begin The records

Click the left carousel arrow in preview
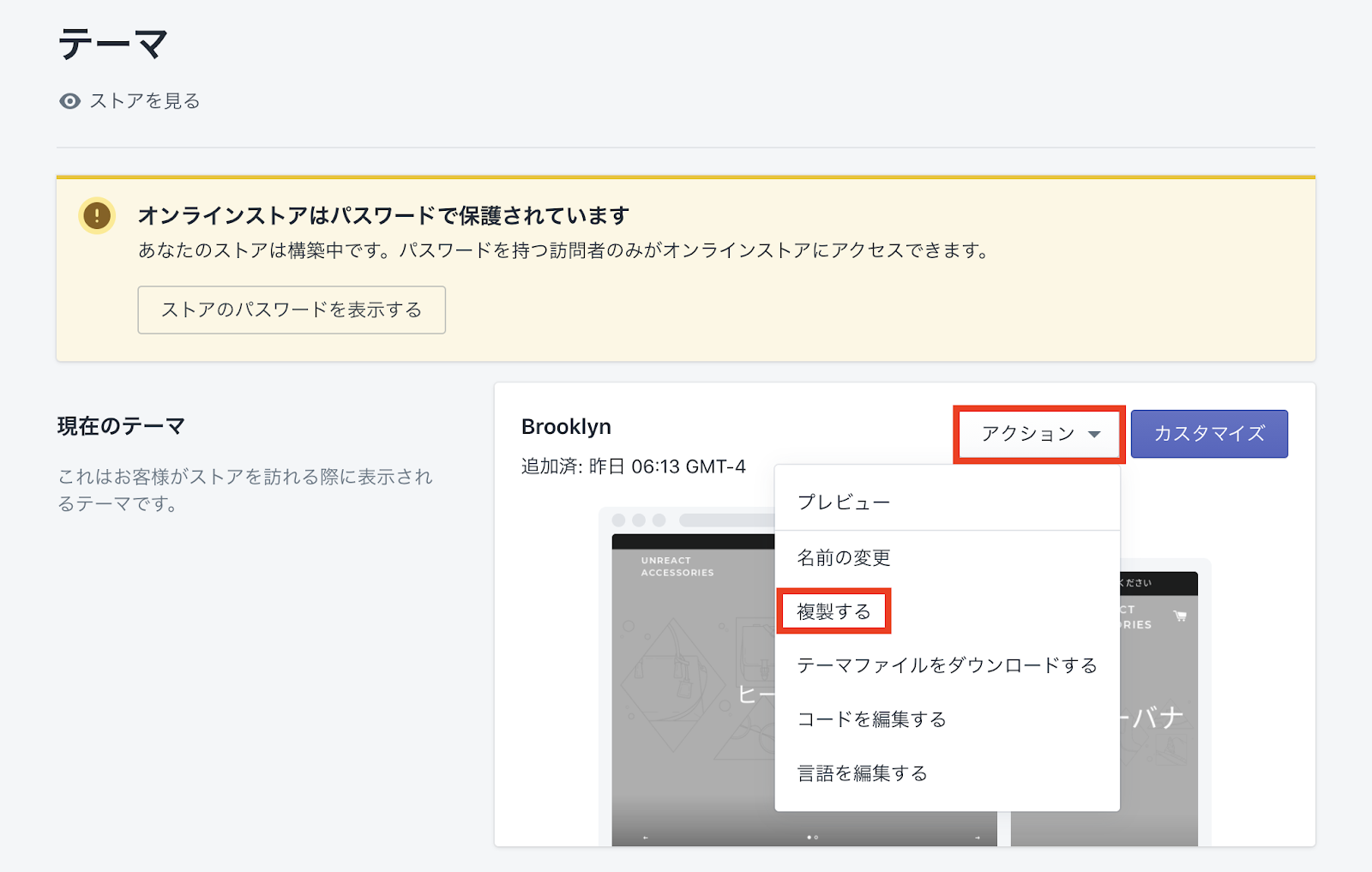[646, 837]
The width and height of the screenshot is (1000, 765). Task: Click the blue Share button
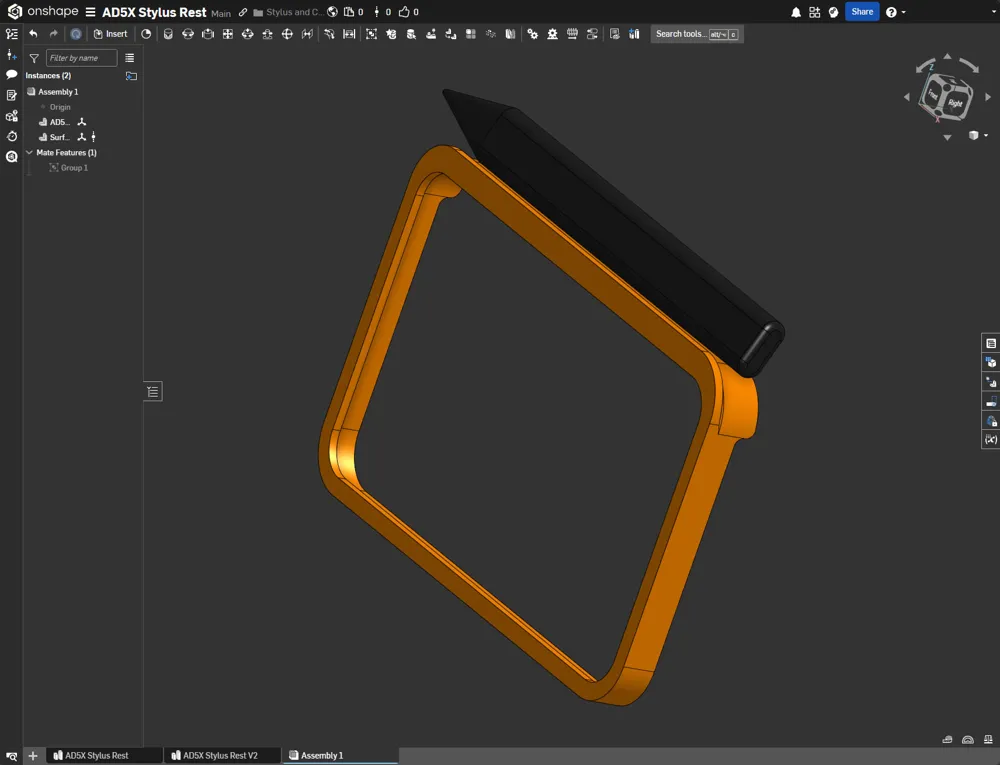click(862, 11)
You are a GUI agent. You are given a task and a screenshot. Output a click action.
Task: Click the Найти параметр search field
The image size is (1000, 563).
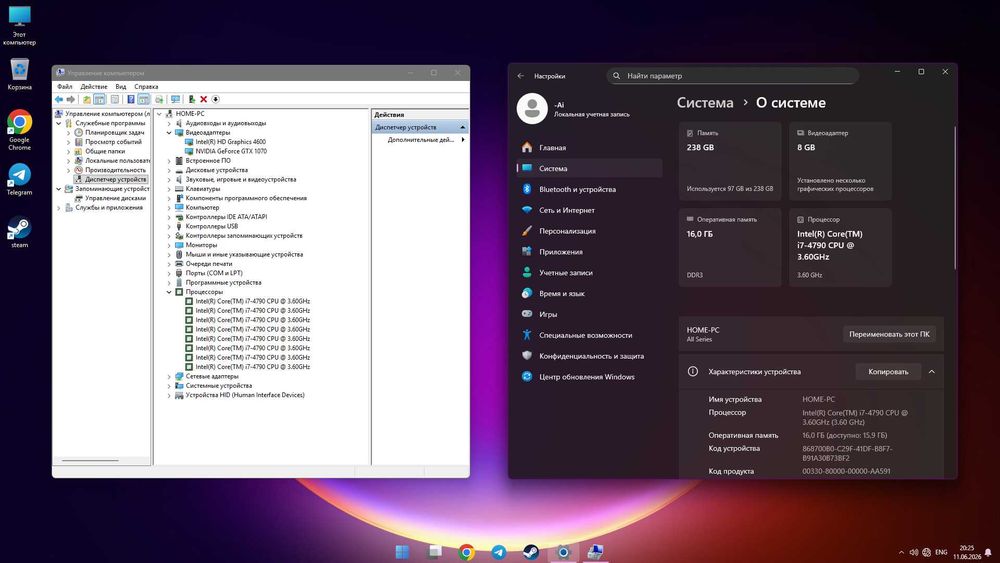[732, 76]
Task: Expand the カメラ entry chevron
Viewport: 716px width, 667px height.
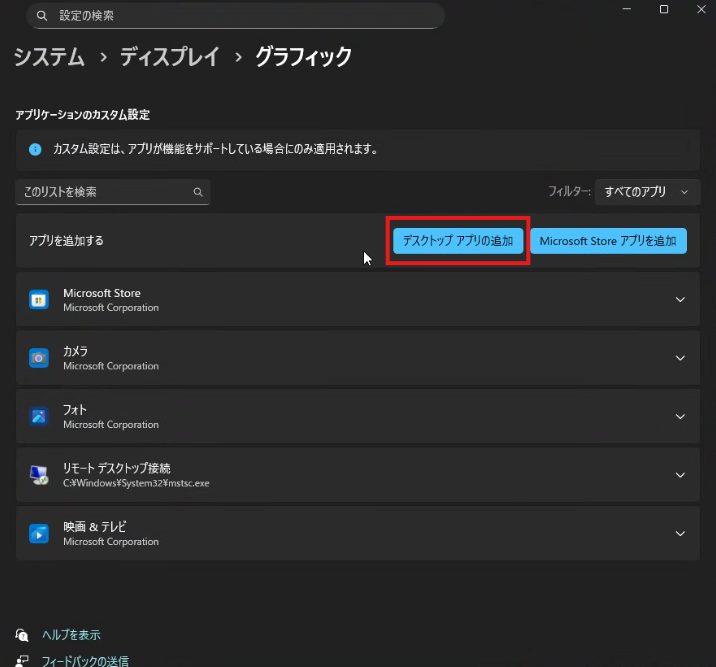Action: [x=680, y=358]
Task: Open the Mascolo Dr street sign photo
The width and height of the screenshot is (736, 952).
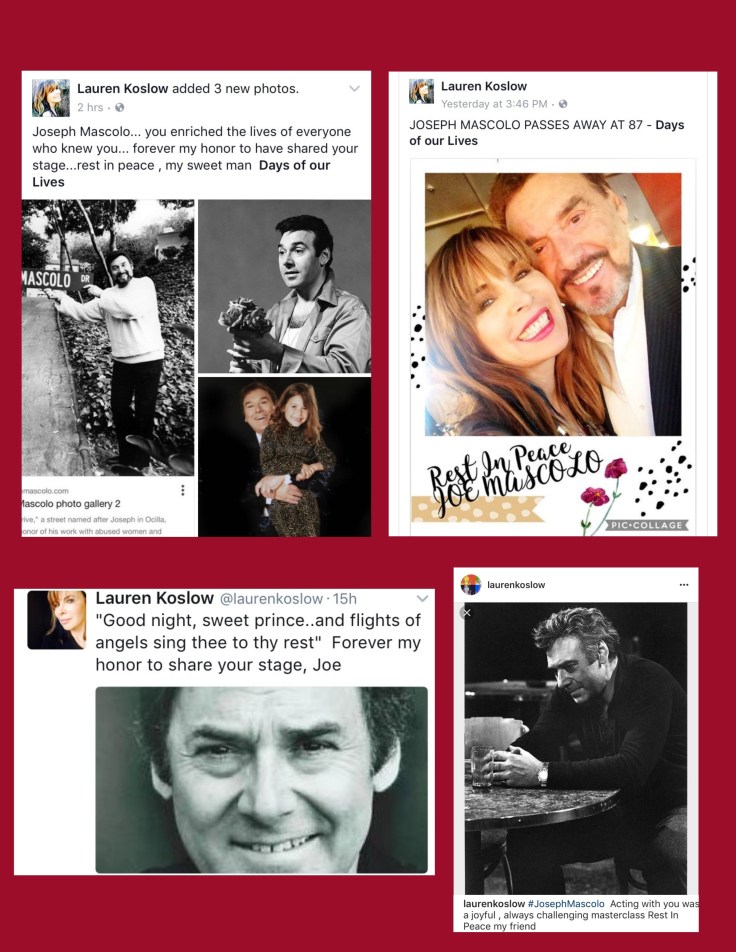Action: (108, 338)
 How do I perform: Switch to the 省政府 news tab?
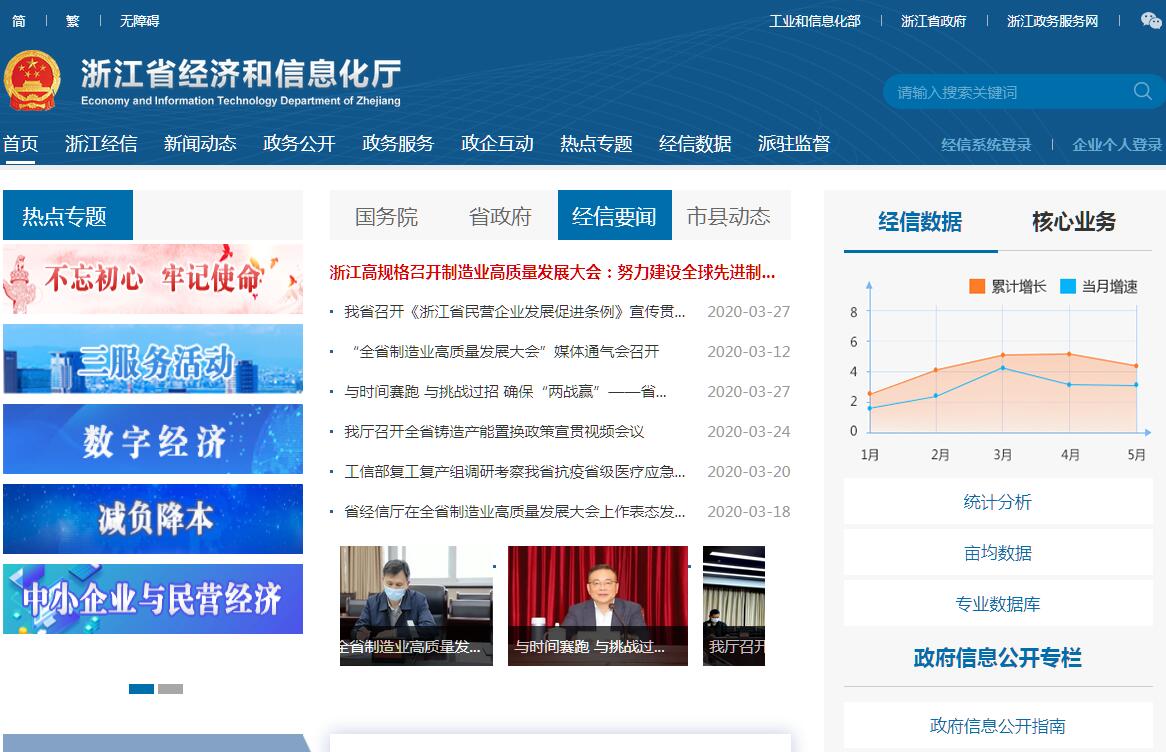pyautogui.click(x=500, y=216)
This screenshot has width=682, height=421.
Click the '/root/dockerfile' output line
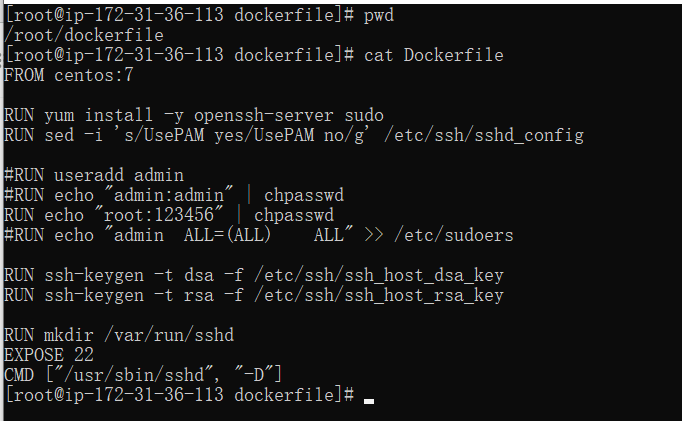[84, 35]

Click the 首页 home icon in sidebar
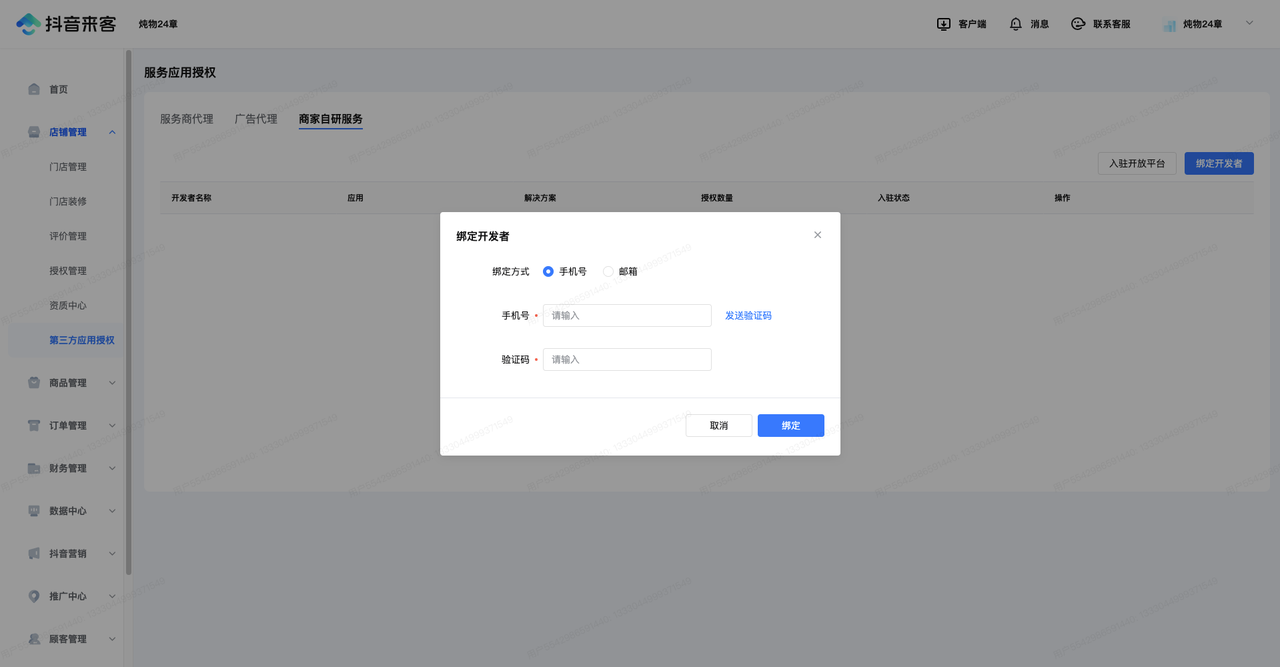click(34, 89)
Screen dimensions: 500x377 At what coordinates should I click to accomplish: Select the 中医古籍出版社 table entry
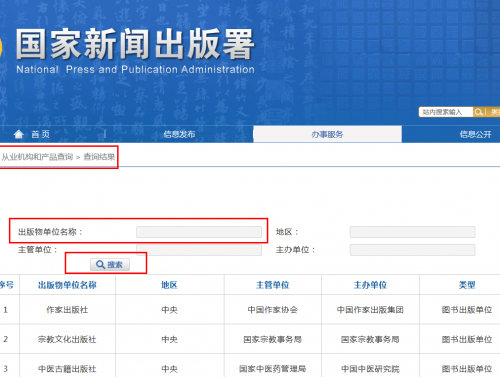point(67,369)
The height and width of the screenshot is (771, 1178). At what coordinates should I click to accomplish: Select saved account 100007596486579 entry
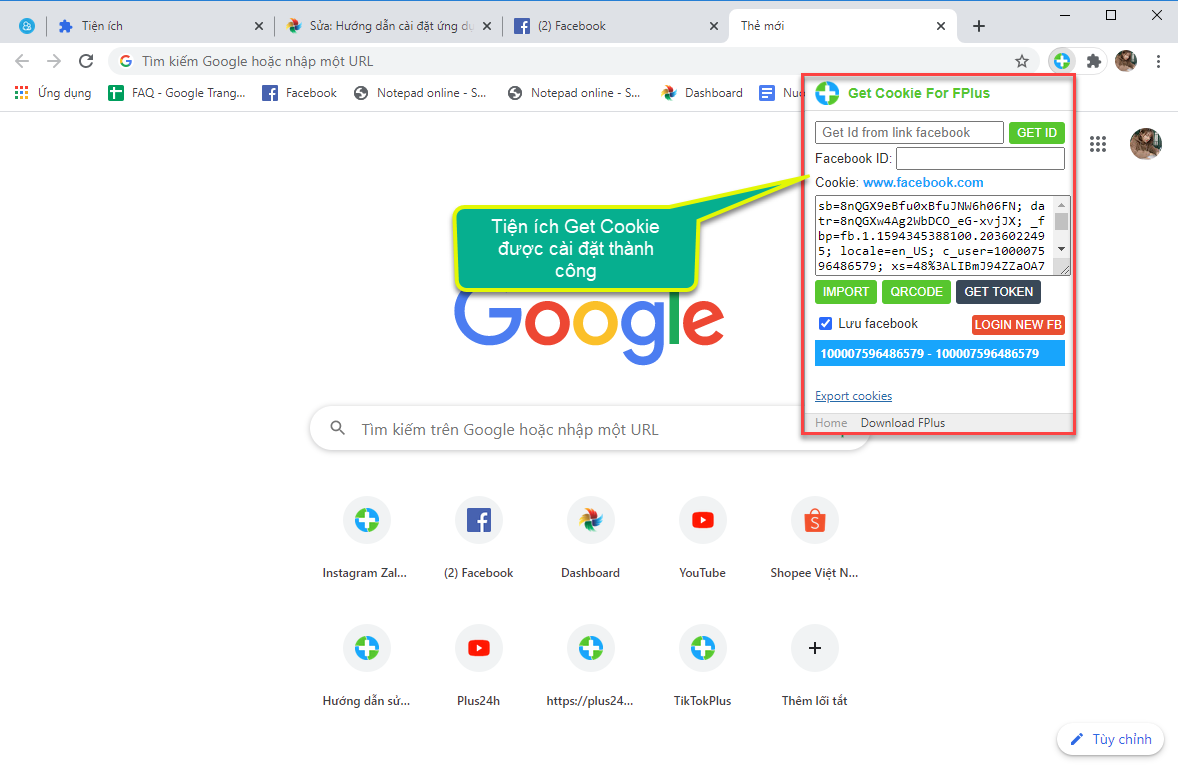pyautogui.click(x=939, y=353)

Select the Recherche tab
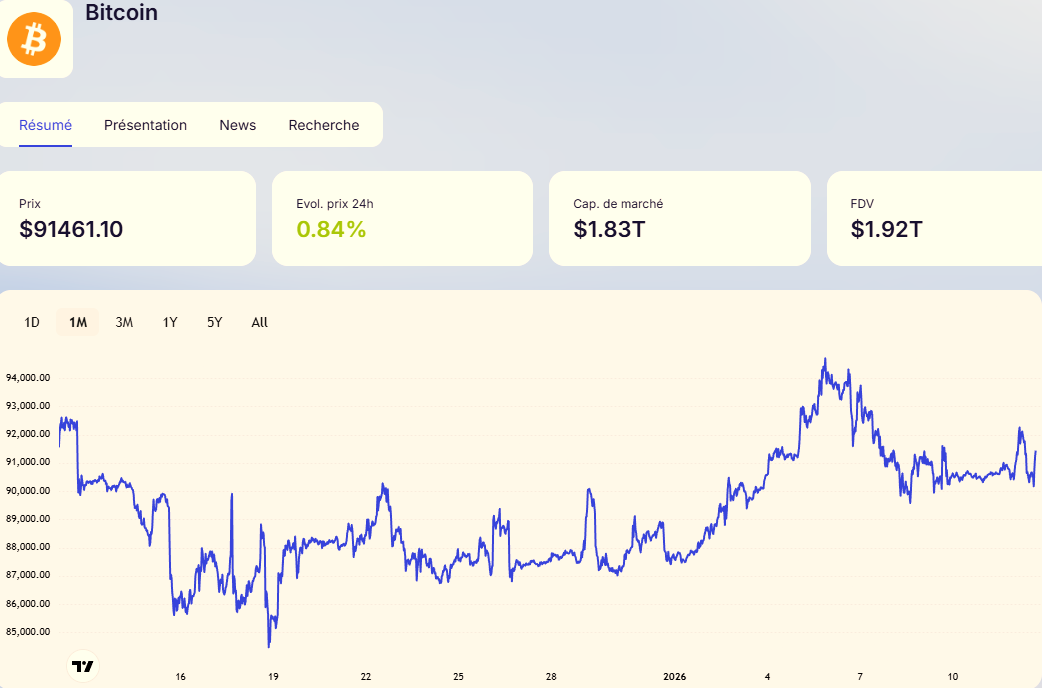tap(323, 125)
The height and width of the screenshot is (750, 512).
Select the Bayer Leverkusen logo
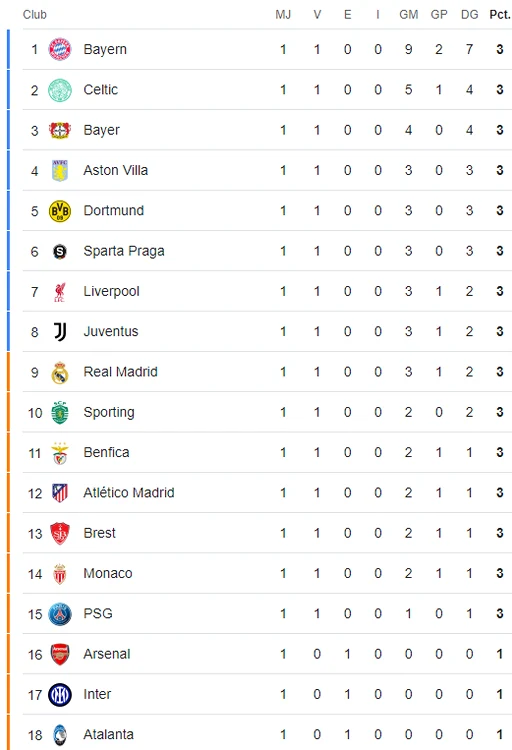tap(60, 130)
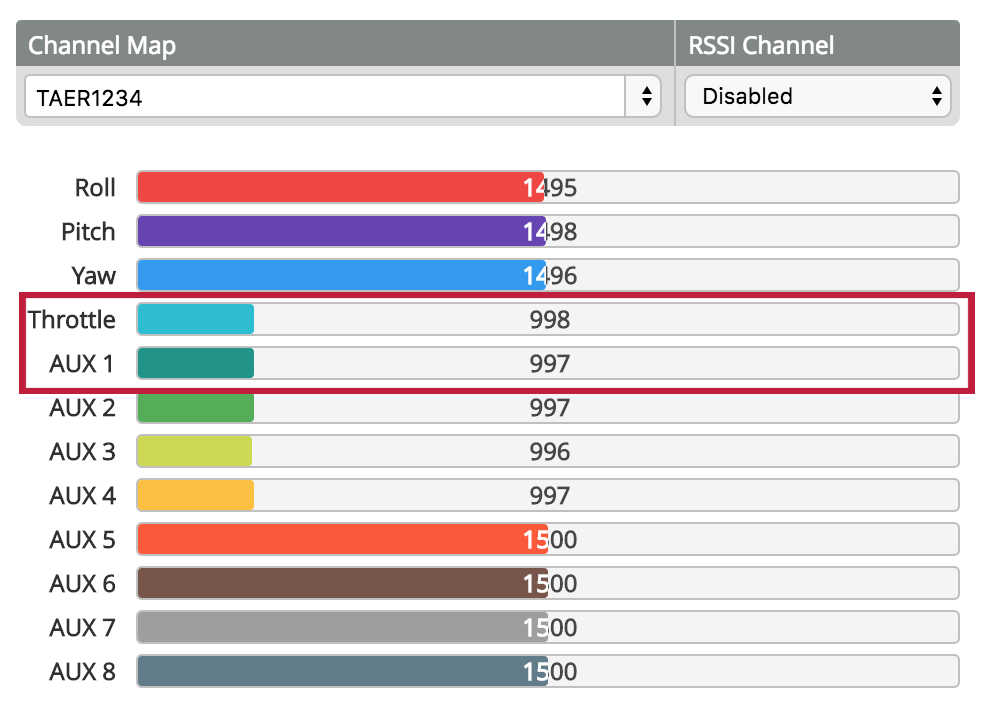This screenshot has width=984, height=716.
Task: Click the orange-red AUX 5 channel bar
Action: coord(340,540)
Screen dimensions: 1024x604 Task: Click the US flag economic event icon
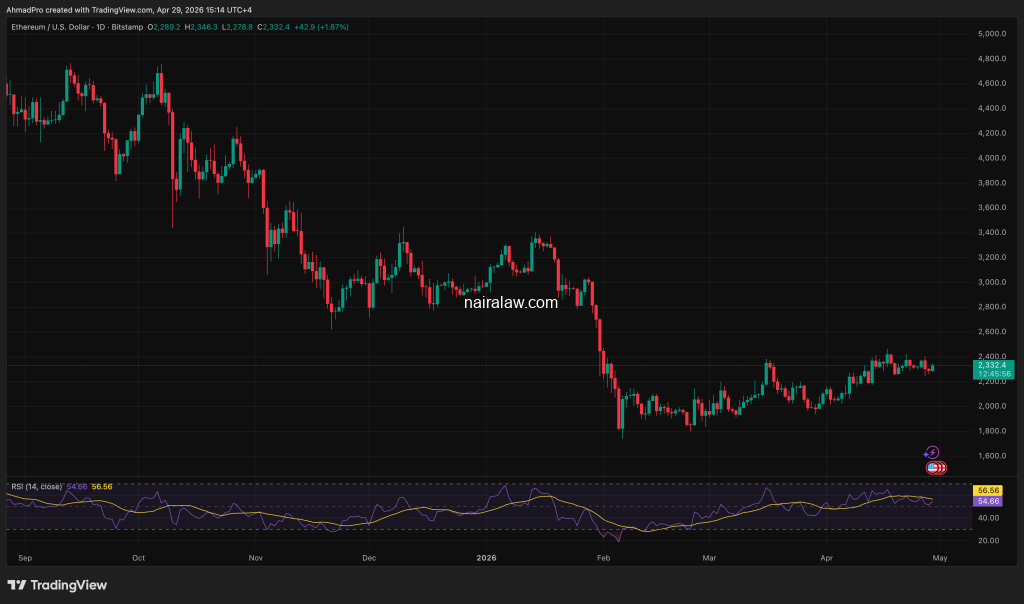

end The records

> [Problem to work on]:
Format the entries from the line containing "You are a GUI" through the end of the entries, inclusive, as a JSON list of strings with one string per line. Omit blank lines and leave out the pictures.

> [Exercise result]:
[
  "You are a GUI agent. You are given a task and a screenshot. Output a click action.",
  "Task: Click the Найти параметр search field",
  "The image size is (1000, 563).",
  "[732, 76]",
  "Task: Expand the カメラ entry chevron",
  "Viewport: 716px width, 667px height.",
  "Action: [x=680, y=358]",
  "Task: Open the Mascolo Dr street sign photo",
  "The width and height of the screenshot is (736, 952).",
  "Action: (108, 338)",
  " How do I perform: Switch to the 省政府 news tab?",
  "pyautogui.click(x=500, y=216)",
  "This screenshot has width=682, height=421.",
  "Click the '/root/dockerfile' output line",
  "[84, 35]",
  "Click the 首页 home icon in sidebar",
  "click(34, 89)",
  "Screen dimensions: 500x377 At what coordinates should I click to accomplish: Select the 中医古籍出版社 table entry",
  "point(67,369)",
  "The height and width of the screenshot is (771, 1178). At what coordinates should I click to accomplish: Select saved account 100007596486579 entry",
  "pyautogui.click(x=939, y=353)",
  "Select the Recherche tab",
  "tap(323, 125)",
  "The height and width of the screenshot is (750, 512).",
  "Select the Bayer Leverkusen logo",
  "tap(60, 130)",
  "This screenshot has width=984, height=716.",
  "Task: Click the orange-red AUX 5 channel bar",
  "Action: coord(340,540)",
  "Screen dimensions: 1024x604 Task: Click the US flag economic event icon"
]